Afghanistan: Sarkozy stoppt nach Anschlag Militäreinsatz

Frankreich setzt nach dem tödlichen Anschlag auf vier seiner Soldaten alle Militäreinsätze in Afghanistan aus. Sollte sich die Sicherheitslage nicht verbessern, könnten die Truppen frühzeitig abgezogen werden, sagte Präsident Nicolas Sarkozy in Paris. Vorläufig würden alle Ausbildungshilfen und jede Kampfunterstützung für die afghanische Armee auf Eis gelegt.

Sarkozy, der im April zur Wahl antritt, zieht mit dem Schritt die Konsequenz aus dem Anschlag auf französische Soldaten durch einen afghanischen Kollegen.
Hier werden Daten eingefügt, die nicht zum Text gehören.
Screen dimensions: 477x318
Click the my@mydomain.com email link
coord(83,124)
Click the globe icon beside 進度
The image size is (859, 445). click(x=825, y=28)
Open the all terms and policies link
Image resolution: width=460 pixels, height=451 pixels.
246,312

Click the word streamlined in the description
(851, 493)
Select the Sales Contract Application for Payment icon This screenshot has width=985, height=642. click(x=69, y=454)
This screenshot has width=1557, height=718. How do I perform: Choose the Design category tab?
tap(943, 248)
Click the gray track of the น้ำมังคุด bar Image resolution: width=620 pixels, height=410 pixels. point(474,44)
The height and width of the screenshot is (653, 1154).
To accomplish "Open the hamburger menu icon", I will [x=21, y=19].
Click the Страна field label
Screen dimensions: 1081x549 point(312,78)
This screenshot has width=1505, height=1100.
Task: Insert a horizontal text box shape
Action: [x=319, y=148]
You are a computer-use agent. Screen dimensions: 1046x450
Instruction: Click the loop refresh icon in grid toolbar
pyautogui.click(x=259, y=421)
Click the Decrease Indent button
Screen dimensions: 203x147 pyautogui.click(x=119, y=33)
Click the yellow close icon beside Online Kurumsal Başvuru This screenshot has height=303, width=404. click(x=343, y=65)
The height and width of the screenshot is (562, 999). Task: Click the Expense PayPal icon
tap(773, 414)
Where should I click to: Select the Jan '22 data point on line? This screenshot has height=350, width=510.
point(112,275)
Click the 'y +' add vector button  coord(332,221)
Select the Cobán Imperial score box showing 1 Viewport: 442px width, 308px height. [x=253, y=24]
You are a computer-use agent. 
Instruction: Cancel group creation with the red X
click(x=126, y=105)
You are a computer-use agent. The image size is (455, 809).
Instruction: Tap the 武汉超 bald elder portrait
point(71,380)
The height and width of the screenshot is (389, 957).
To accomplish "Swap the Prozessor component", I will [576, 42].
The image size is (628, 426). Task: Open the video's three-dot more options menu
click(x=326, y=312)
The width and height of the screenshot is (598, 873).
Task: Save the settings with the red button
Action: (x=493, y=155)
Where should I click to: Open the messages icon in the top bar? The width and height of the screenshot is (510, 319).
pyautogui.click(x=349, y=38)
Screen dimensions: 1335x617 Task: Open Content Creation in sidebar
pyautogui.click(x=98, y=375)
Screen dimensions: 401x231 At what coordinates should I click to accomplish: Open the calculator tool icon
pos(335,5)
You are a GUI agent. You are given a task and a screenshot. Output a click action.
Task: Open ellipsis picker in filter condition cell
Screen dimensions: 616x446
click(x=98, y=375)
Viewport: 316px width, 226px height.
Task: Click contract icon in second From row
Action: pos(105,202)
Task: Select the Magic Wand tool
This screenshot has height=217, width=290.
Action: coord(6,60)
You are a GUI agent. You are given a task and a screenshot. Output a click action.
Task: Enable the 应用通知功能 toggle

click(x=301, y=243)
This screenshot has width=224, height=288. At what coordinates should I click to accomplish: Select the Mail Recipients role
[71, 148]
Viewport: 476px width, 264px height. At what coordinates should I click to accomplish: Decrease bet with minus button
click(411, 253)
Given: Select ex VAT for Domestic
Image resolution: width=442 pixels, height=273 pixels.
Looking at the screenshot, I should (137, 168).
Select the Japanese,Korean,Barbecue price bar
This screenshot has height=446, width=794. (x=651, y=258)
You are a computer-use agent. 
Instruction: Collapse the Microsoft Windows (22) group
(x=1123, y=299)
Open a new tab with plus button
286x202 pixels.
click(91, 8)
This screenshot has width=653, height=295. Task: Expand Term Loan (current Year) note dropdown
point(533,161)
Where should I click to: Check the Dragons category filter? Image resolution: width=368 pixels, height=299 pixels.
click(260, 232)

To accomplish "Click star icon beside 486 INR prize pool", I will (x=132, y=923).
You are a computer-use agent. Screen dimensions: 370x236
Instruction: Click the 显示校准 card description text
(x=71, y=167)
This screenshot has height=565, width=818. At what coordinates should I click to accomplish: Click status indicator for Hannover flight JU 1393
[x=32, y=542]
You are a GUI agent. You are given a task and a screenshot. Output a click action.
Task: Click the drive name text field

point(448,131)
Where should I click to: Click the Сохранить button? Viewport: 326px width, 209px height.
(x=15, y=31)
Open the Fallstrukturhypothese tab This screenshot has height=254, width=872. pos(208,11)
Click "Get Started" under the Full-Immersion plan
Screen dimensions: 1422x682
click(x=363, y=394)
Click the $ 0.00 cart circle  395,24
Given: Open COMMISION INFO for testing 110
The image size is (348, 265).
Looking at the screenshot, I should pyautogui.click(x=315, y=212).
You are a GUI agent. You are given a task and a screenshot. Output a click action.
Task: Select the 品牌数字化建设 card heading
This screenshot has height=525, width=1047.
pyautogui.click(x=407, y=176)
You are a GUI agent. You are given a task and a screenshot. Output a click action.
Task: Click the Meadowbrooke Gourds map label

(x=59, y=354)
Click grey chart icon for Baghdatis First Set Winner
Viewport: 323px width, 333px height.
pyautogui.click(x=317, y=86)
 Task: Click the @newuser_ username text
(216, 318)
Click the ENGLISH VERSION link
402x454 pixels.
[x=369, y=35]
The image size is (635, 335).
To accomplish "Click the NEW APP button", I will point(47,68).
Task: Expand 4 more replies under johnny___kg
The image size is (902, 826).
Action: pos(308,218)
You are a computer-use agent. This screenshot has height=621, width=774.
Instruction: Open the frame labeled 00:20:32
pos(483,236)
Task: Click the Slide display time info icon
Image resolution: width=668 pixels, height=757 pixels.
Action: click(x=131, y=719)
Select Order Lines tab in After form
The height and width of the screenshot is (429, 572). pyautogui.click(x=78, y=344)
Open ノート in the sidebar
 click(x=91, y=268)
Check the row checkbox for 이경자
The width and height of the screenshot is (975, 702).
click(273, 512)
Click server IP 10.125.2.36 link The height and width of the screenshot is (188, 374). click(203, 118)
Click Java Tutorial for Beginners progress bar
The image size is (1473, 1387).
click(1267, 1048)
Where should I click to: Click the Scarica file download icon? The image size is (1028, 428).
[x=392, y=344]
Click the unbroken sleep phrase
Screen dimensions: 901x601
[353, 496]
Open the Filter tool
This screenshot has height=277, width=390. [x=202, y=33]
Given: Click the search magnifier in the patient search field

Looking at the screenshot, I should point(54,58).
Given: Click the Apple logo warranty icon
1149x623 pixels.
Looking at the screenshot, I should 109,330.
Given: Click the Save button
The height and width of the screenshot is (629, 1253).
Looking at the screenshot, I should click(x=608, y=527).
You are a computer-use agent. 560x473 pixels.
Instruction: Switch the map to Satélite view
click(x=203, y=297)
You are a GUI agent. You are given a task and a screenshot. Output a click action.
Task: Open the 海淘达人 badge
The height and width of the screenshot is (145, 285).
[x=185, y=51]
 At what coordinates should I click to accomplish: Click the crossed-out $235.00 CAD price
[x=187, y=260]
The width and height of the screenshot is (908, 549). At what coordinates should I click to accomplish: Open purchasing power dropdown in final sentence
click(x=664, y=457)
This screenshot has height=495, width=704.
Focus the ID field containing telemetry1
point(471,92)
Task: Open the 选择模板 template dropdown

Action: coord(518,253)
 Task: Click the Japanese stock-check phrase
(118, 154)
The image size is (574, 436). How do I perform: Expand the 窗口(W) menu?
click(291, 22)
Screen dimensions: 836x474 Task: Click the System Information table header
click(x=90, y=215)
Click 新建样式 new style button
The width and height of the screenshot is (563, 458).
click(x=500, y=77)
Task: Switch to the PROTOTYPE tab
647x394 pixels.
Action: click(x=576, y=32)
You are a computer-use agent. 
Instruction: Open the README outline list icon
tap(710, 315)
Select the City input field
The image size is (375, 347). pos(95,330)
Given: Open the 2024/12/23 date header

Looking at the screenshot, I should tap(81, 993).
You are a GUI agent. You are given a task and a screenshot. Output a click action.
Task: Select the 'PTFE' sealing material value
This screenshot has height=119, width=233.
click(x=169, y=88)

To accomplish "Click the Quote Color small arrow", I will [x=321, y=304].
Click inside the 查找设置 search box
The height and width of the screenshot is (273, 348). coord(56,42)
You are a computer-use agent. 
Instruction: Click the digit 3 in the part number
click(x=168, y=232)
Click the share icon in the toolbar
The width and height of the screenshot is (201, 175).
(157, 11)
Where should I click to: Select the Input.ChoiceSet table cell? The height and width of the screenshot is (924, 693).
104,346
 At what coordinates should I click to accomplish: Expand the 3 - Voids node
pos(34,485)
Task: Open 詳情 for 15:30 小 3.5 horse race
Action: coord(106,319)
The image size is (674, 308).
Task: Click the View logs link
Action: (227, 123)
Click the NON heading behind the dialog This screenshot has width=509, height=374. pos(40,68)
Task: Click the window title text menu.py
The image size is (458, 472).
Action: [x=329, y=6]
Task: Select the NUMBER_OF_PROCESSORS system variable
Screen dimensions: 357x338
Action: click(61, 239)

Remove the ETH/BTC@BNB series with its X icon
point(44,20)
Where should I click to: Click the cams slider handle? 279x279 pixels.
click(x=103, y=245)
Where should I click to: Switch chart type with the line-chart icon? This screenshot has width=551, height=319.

Nach einer Reihe von ähnlichen Angriffen auf westliche Soldaten in den vergangenen Monaten hatte dieser in der östlichen Provinz Kapisa nach Angaben aus afghanischen Sicherheitskreisen auch 17 weitere Soldaten verletzt. Der Schütze wurde einem Sprecher der Isaf-Schutztruppe zufolge festgenommen. Sarkozy erklärte, er habe den Verteidigungsminister und den Armee-Chef nach Afghanistan beordert.